When traversing the national forests of Cleveland, Angeles or San Bernardino, plant hazards to watch out for include poison oak and poodle bush, said Zachary Behrens, spokesman for the US Forest Service. The poodle-dog bush is a woody shrub with pretty lavender bell-shaped flowers that can cause severe irritation if touched, according to the Forest Service.

The poodle-dog bush can be common in areas recently affected by wildfires as well as heavily traveled areas like the Pacific Crest Trail, Dierkes said.

Human-made hazards

While there are a wide variety of natural hazards to watch out for when you’re outdoors, some experts have said that the biggest sources of peril in nature tend to be man-made.

Behrens said while stationed in the San Bernardino National Forest, he received a call whenever someone died or was injured.
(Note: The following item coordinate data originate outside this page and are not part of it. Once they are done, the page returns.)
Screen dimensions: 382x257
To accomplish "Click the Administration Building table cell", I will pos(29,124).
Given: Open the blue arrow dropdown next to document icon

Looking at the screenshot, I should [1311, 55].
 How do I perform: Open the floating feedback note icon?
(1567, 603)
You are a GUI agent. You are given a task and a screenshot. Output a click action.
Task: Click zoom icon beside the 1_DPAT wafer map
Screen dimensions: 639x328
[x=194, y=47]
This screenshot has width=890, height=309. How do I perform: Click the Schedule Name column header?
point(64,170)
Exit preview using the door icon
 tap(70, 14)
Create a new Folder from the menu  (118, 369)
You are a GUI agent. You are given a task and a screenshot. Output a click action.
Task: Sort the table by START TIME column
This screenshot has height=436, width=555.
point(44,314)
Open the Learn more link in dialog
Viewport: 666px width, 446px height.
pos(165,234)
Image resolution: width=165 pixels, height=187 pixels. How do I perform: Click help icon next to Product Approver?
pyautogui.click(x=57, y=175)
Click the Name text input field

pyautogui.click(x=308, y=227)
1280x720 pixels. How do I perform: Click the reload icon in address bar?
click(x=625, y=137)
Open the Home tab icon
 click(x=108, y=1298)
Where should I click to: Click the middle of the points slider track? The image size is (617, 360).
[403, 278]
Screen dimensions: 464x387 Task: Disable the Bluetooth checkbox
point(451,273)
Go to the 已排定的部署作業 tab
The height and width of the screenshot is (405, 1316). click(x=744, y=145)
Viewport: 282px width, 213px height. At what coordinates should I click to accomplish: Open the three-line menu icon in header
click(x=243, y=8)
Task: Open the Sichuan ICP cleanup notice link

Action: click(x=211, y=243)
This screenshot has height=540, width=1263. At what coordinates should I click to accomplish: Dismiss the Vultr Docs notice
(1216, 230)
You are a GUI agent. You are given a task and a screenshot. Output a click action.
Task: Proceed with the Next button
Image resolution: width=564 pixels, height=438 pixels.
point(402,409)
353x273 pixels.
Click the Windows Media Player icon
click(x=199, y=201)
“It’s never an animal or a plant,” Behrens said. “It’s always vehicles, skiing, climbing, suicide.”

Behrens said vehicles, whether street-legal or off-road, tend to be the biggest risks in the wild. He stressed the importance of off-road vehicle safety, especially in light of new technologies, such as side-by-side off-road vehicles, which are characterized as utility vehicles with bucket or bench seats and a steering wheel.

Heeren said the most common hazards he encounters in his job are usually people tripping, falling or suffering from heatstroke.

The U.S. Forest Service recommends that hikers bring adequate supplies of water along with water purification tablets, cell phone, flashlight, first aid equipment, map, and waterproof matches, among others. Hikers are also encouraged to consider their timing, have a good knowledge of the area, and be sure to check the area’s weather beforehand.